I’ve always had mixed feelings about the holidays.  I raised six children through many celebrating times – in great moments and in difficult ones.  This year I have not decorated the house.  I used to go overboard with designing and decorating rooms to make them as enchanting as possible.  My two youngest will be leaving to visit their father after three years.  This will be the first time I celebrate Christmas alone without children.  In twenty-four years of raising youngsters it is the first holiday that will come and go and have no expecting face looking forward to “something” in the morning.  I am more than fine with it.  Truth be known, I am exhausted from the catering of a month that seems to be turned into a mass-media chaos of gift giving.  The entire significance of these celebrations has been lost to past traditions.

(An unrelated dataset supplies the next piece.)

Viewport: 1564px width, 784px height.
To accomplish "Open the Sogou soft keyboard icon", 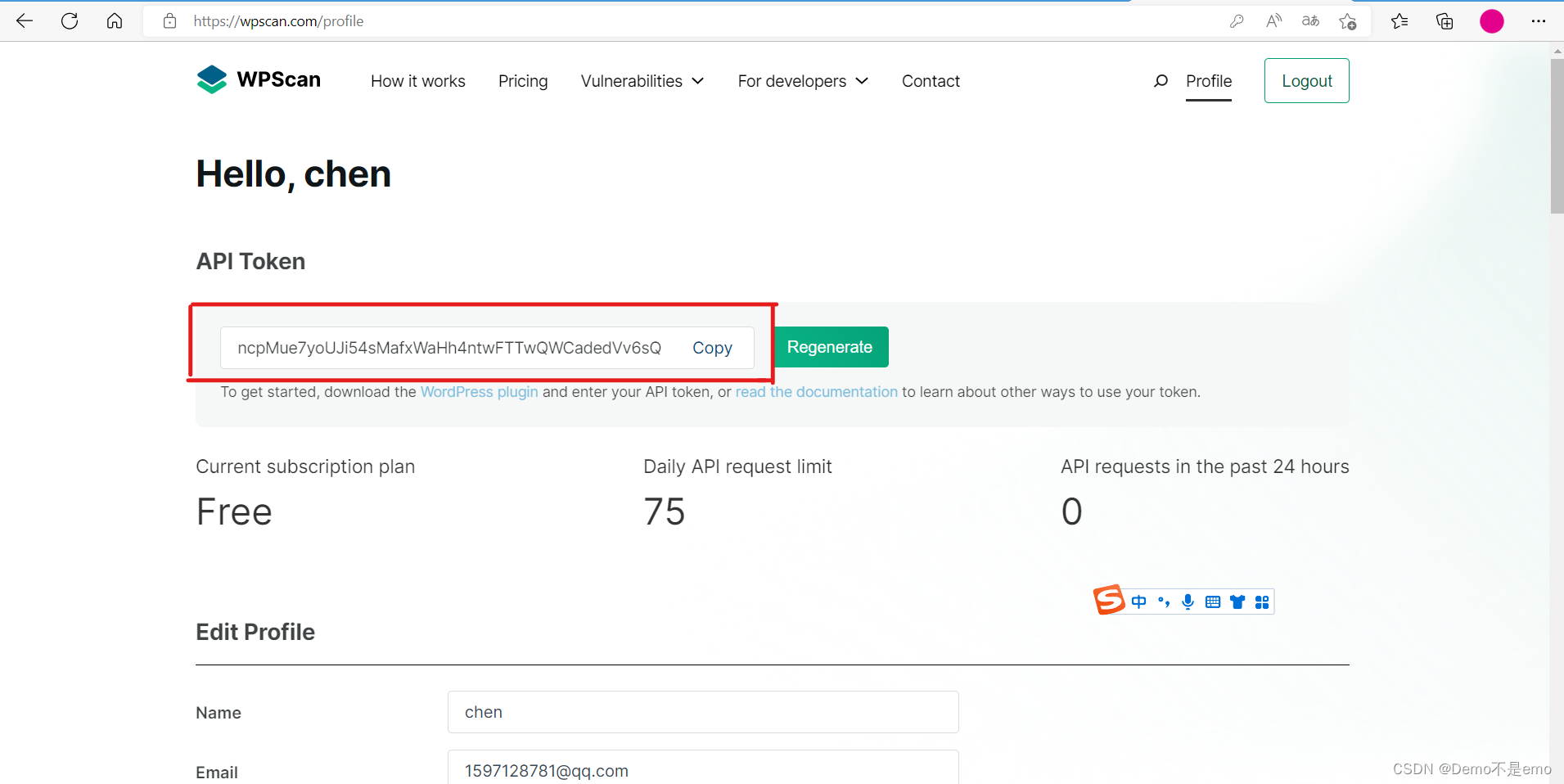I will tap(1213, 602).
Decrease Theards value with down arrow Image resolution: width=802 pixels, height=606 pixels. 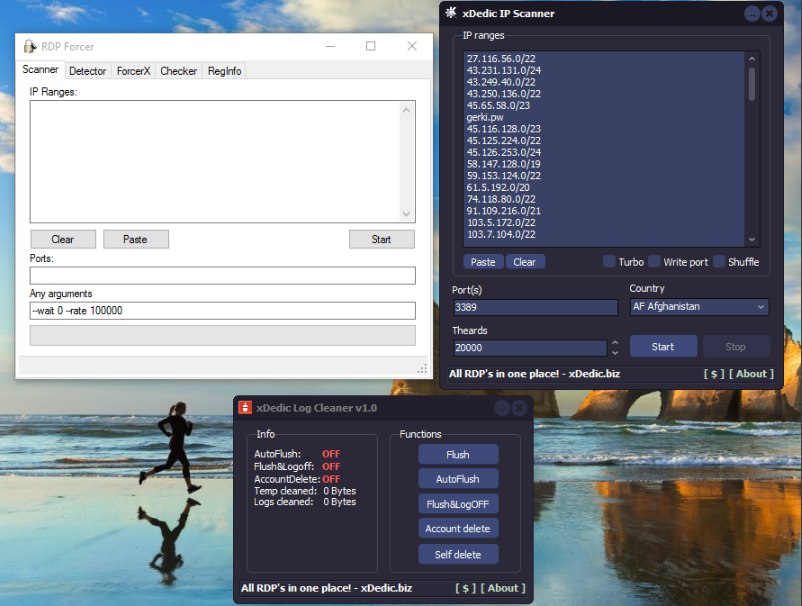coord(614,352)
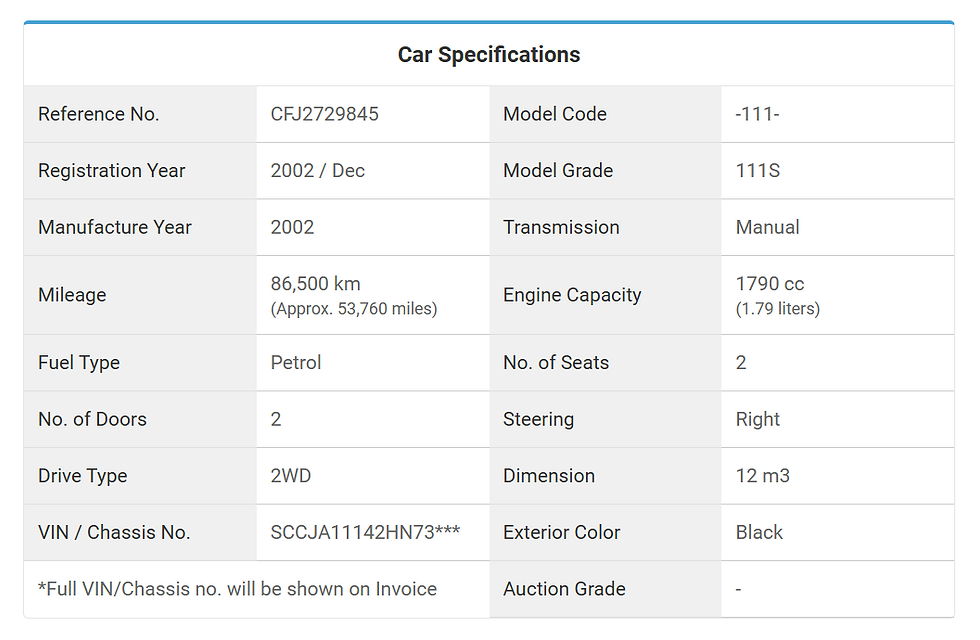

I remember when I first watched, “Four Christmases,” with Reese Witherspoon and Vince Vaughn.  I thought, “These people have the right idea…running to an island to celebrate the holidays without having to cater to their crazy families.” (Even though they never got to leave their families) I think the concept is the perfect way of spending these stressful days.

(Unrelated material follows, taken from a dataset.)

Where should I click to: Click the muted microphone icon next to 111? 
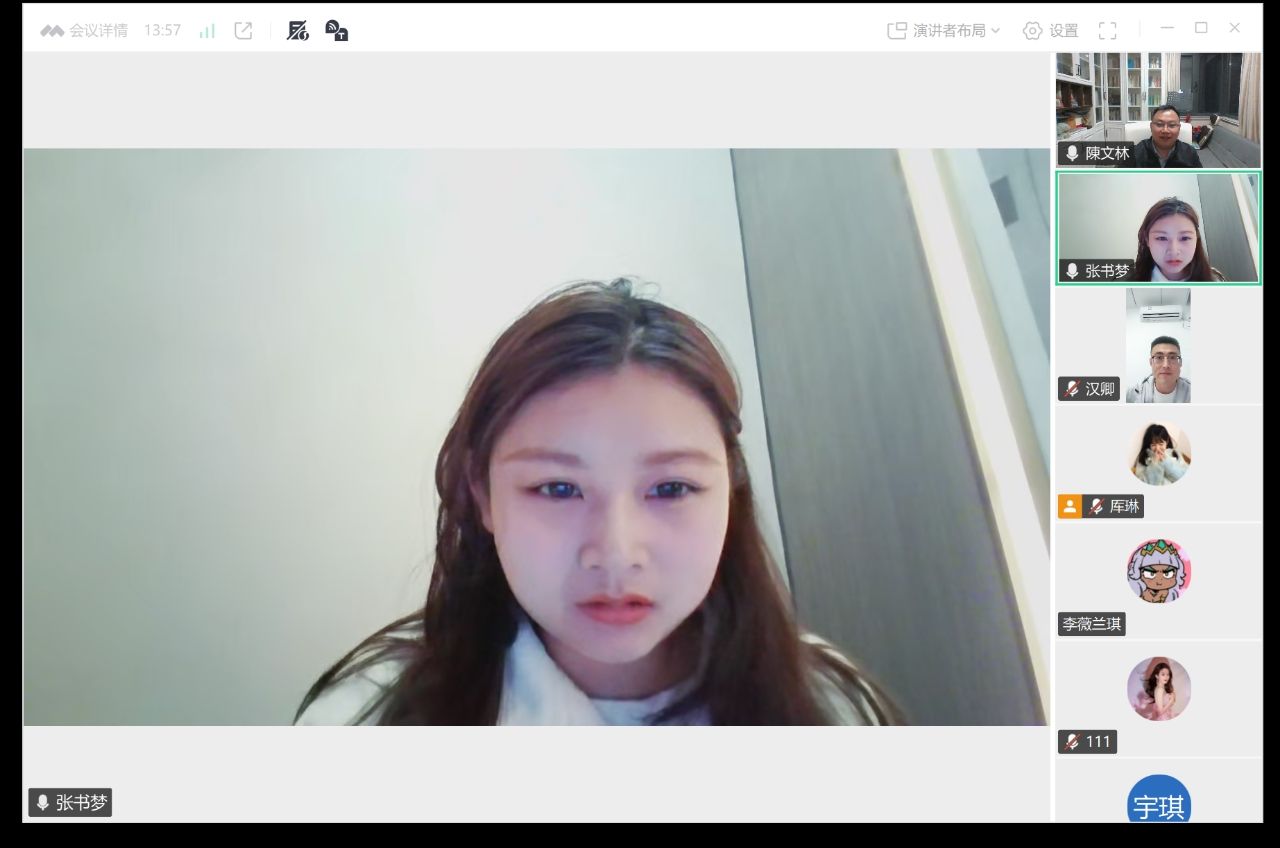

This year I will be enjoying the seven days with quietness.  I get to pick and choose who I will visit.  I can take on my Christmas day tradition and go watch a marathon of new movies.  I have no expectations.  I am not depressed by the idea of this solitude.  I will miss my kids…all of them.  But, I do know that I will see them after the holidays. Santa Claus received my memo and he is static to have one less place to visit!

My father walked out of my life the day before Xmas when I was nine.  He went to get a pack of cigarettes in the other side of the universe.  Never returning for the festivities, I spent many Christmases in my youth waiting to see if he was going to show up around that time.  Somehow I had programmed my little head that if he left in Christmas time he would also return during the season like some sort of festive-boomerang.  Raising my children, an ex who hated the holidays, and making sure everything was just perfect sucked a giant space out of me every year.  I would cringe when I started to see the holiday decorations in the stores right after Halloween.  And now it seems that Christmas is starting even earlier.

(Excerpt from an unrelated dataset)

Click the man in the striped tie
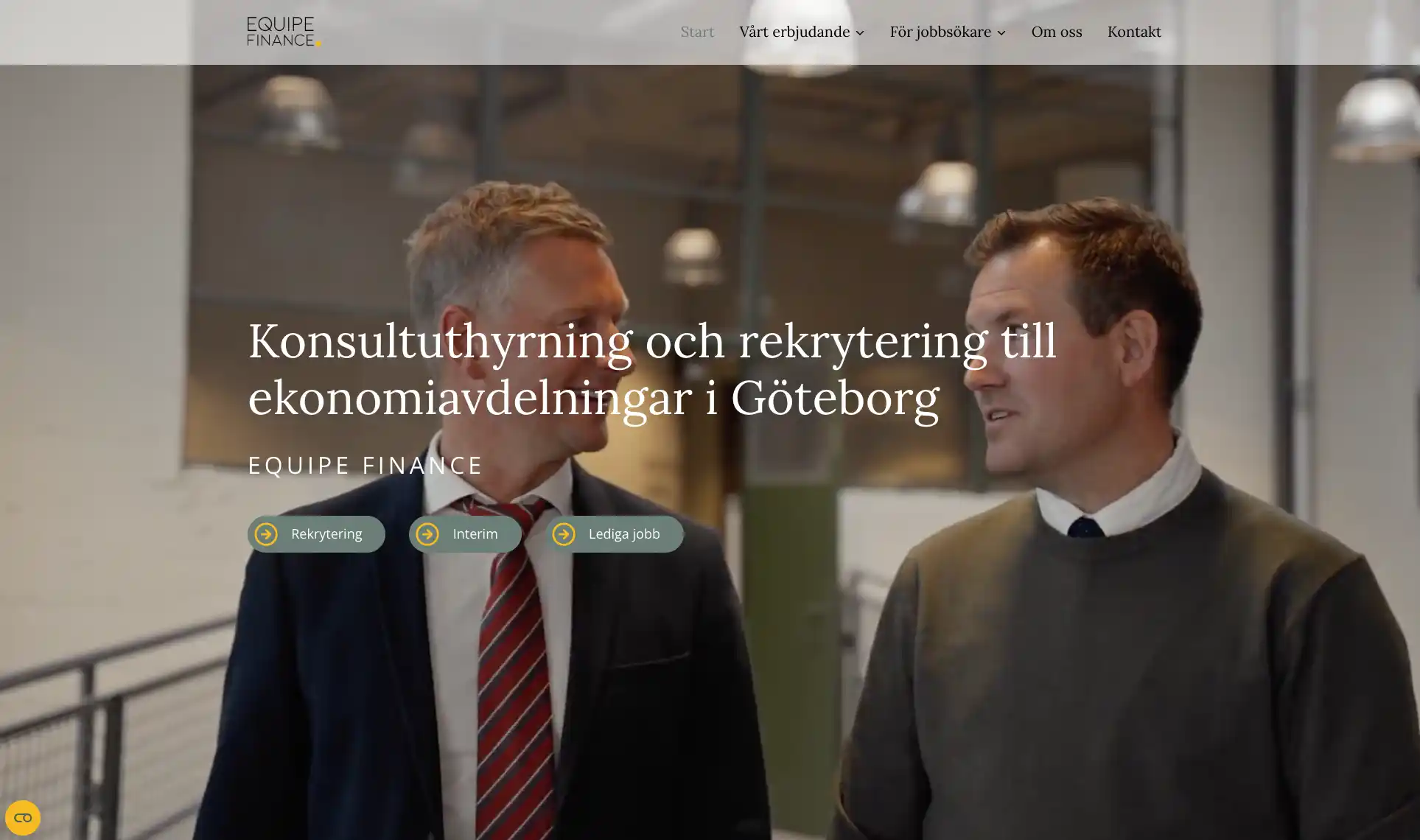This screenshot has width=1420, height=840. point(508,516)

The holidays shouldn’t be about stress.  They should be about taking those precious moments of sharing, eating, relaxing and loving those close to you. They should be about gratitude, reflecting and spending time in a spiritual connection with others we love.  We, as a society, have added so much strain into those days.  Just go into any airport during the season and see people yelling, chaotic frenetic behavior, horrific energy everywhere, as they have to appear in some other location that will cause the inflation of any pharmaceutical drug stock on Wall Street to hit all time highs.  Depression is on a rise during these days, and the entire experience of being with those we really don’t want to see is just depleting.  It is what it is because we have created it.  We have created a monster out of the holiday season while missing out on the importance of unity, community, and spirituality.

My children’s father will get to spoil these two teenagers after such a long absence.  I am being spoiled by just the act of him having them.  It is a precious gift this year.  They need this time with him, finally.  I need this time alone, finally.  I love being home.  I love waking up and having a bathroom to myself, clean kitchen and the quietness of my mountain home.  And at the end of the seven days, I will be missing them and wanting them home ASAP.  I will relish the laughter they will provide when they come home to their spaces.

The holidays need to go back to simplicity.  We need to return to the moment of joining in each others’ presence and being present without the craziness of over indulging in material presents.  Setting boundaries seem to go out the window during these times.  I, for one, am ready to dive into a few new novels, some old movies, and the beauty of sharing with those I love.  Have a great holiday season, my friends.  My holiday strike is well deserved for this one time.  I look forward to next year’s bombardment of decorations and chaos.  For now I refuse to let the stress squander the real meaning of these days.  Share, give and receive in spirit.  Much love to you all…Millie!